- Born: 20 September 1964 (age 61) Tripura, India
- Occupations: Artisan and loin-loom weaver
- Awards: Padma Shri (2024)

= Smriti Rekha Chakma =

Indian artisan

Smriti Rekha Chakma is an Indian artisan and loin-loom weaver from the Chakma community in Tripura known for her work with eco-friendly, vegetable-dyed cotton threads in traditional designs. She is the founder of Ujeia Jadha, an organization that trains rural and tribal women in weaving techniques.

In 2024, she was conferred the Padma Shri, India's fourth-highest civilian award, for her contribution to eco-friendly loin loom artistry.

== Early life and career ==
Born in 1964, Chakma grew up in the Chakma community. From a young age, she watched her grandmother weave on a loin loom, an old traditional tool, which sparked her interest in weaving. Chakma uses natural dyes in her work, made from locally gathered roots, seeds, herbs, and leaves. To make the dyes, she dries, crushes, and extracts colors from these natural items.

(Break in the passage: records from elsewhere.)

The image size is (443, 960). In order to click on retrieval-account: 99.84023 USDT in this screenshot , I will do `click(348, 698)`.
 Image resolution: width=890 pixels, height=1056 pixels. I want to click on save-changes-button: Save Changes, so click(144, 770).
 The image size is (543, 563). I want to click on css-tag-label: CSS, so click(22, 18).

In addition to her weaving, Chakma founded Ujeia Jadha to preserve traditional weaving and teach skills to rural and tribal women.

== Awards ==
- 2000: received the Master Weaver Award from the president of India.
- 2018: Awarded the Sutrakar Samman at the "Sarees of India" exhibition organized by the Delhi Crafts Council.
- 2024: Awarded the Padma Shri for her work with eco-friendly loinloom artistry.